Pour combattre l’esprit de la révolution, M. Taine ne le rapetisse pas. Dans la doctrine, « née de l’acquis scientifique élaboré par l’esprit classique, » il reconnaît une nouvelle religion aspirant au gouvernement du monde, « ayant l’ambition de refondre l’homme et de modeler toute la vie humaine d’après un type préconçu. » C’est cette prétention de plier l’homme vivant, le monde concret à un idéal abstrait, que M. Taine réprouve par-dessus tout; mais, en le supposant mérité, le reproche peut se renvoyer, à bien plus forte raison, à la plupart des religions, à celles notamment qui ont exercé le plus d’empire sur la civilisation, au christianisme, par exemple, qui, lui aussi et, avec une bien autre énergie, a prétendu refondre l’humanité d’après un type idéal, sans tenir compte des degrés de latitude ou des différences de race, au christianisme qui, à travers la diversité de sectes, plus ou moins appropriées aux divers peuples, y a plus d’une fois réussi. Or, si, en un sens, on peut soutenir que, par ses doctrines absolues, la révolution était portée à faire violence à l’homme et à la vie, cette contrainte était naturellement bien moins forte que celle imposée par la plupart des religions. Que l’on compare, sous ce rapport, notre révolution à la révolution d’Angleterre, au règne des puritains dans la Grande-Bretagne ou en Amérique, dira-t-on que c’est en France que la nature a subi la plus rude et la plus longue contrainte? De ce côté, la révolution française avait un avantage : n’étant pas emprisonnée dans des dogmes immuables et ne relevant que de la raison, elle pouvait plus facilement se plier à la vie, se modeler sur l’homme, au lieu de prétendre le refaire à son image.

→ **TRAVAIL DEMANDÉ**
1: D'après l'extrait, de quoi la doctrine de la révolution est-elle née ?
2: Relevez dans l'extrait tous les noms de pays ou de régions.
3: Condensez en une liste à puces le paragraphe de l'extrait qui commence par « Pour combattre l'esprit de la révolution », sans en perdre les faits principaux.

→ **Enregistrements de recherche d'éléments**
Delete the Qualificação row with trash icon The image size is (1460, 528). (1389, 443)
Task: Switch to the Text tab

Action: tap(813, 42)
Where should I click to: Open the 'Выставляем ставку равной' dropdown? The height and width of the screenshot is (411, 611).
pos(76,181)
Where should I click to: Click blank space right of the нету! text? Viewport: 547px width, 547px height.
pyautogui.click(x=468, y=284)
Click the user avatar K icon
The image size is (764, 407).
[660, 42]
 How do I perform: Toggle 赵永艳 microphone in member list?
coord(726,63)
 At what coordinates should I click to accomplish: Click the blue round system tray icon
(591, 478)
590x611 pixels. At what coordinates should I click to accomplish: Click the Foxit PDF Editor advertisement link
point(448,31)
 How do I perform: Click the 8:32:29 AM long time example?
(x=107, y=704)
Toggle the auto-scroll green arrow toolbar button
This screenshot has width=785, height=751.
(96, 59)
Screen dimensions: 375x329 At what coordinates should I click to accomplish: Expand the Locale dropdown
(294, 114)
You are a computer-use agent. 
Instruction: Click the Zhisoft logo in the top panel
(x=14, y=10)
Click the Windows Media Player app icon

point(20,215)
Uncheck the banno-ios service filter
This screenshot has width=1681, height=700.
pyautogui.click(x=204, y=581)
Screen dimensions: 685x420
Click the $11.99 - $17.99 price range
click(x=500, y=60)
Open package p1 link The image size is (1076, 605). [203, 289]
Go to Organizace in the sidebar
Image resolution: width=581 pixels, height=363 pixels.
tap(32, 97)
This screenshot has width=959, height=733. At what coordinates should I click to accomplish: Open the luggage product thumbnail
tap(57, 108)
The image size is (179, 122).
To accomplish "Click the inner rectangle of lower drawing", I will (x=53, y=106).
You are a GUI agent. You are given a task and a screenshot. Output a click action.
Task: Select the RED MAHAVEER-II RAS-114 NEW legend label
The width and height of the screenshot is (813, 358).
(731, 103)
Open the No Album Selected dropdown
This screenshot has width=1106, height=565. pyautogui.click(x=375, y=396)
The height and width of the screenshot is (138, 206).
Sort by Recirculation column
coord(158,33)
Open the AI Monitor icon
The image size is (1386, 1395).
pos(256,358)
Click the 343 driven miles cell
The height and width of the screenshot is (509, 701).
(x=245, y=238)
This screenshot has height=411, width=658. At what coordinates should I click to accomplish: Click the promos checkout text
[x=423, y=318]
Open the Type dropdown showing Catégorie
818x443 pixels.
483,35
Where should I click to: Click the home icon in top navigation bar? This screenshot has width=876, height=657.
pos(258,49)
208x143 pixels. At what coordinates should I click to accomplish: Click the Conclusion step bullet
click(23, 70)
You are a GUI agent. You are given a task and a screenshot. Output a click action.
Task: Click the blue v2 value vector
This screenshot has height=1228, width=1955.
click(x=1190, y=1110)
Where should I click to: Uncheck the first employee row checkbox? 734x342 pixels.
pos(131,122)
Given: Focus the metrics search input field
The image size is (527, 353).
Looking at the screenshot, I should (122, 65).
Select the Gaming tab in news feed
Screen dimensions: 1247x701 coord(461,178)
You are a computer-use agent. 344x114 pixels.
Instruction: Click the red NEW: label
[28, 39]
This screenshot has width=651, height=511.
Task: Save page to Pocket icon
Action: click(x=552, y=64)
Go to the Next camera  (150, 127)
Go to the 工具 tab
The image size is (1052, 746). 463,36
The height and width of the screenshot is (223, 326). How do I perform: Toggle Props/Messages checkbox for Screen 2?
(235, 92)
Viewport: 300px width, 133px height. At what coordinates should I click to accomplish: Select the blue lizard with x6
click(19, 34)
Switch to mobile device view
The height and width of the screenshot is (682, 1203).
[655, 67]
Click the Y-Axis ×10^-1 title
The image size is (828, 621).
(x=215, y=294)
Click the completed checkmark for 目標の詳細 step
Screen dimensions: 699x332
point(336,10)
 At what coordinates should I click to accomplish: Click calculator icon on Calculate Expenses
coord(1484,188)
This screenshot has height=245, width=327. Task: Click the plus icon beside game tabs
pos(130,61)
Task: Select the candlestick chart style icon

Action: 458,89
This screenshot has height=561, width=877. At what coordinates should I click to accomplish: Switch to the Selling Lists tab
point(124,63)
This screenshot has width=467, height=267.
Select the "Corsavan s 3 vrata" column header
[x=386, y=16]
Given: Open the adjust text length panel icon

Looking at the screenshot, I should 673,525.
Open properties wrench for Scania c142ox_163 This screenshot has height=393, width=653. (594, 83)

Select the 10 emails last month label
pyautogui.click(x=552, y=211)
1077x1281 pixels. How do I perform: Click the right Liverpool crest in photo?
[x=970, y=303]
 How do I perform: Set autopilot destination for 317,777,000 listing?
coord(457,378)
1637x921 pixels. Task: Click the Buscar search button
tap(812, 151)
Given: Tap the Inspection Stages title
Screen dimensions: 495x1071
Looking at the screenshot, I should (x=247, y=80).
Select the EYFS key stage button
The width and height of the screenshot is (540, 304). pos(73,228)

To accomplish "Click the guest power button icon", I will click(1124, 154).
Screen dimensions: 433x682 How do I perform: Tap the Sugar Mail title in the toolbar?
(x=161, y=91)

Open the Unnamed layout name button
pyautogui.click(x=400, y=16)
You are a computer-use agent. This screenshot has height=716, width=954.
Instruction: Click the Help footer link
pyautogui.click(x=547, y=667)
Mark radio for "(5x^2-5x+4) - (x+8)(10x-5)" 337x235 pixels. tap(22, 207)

→ **CORRIGÉS**
1: De l'acquis scientifique élaboré par l'esprit classique.

2: France, Angleterre, Grande-Bretagne, Amérique

3:
- M. Taine ne rapetisse pas l'esprit de la révolution : il voit dans sa doctrine, née de l'acquis scientifique de l'esprit classique, une nouvelle religion qui veut refondre l'homme selon un type préconçu.
- Il lui reproche surtout de plier l'homme vivant et le monde concret à un idéal abstrait.
- Ce reproche vaut davantage pour la plupart des religions, notamment le christianisme, qui a voulu refondre l'humanité d'après un type idéal, sans égard aux latitudes ni aux races, et y a plusieurs fois réussi.
- La contrainte exercée par la révolution était bien moins forte que celle de la plupart des religions, comme le montre la comparaison avec la révolution d'Angleterre et le règne des puritains en Grande-Bretagne ou en Amérique.
- Libre de dogmes immuables et ne relevant que de la raison, la révolution française pouvait plus facilement se plier à la vie et se modeler sur l'homme.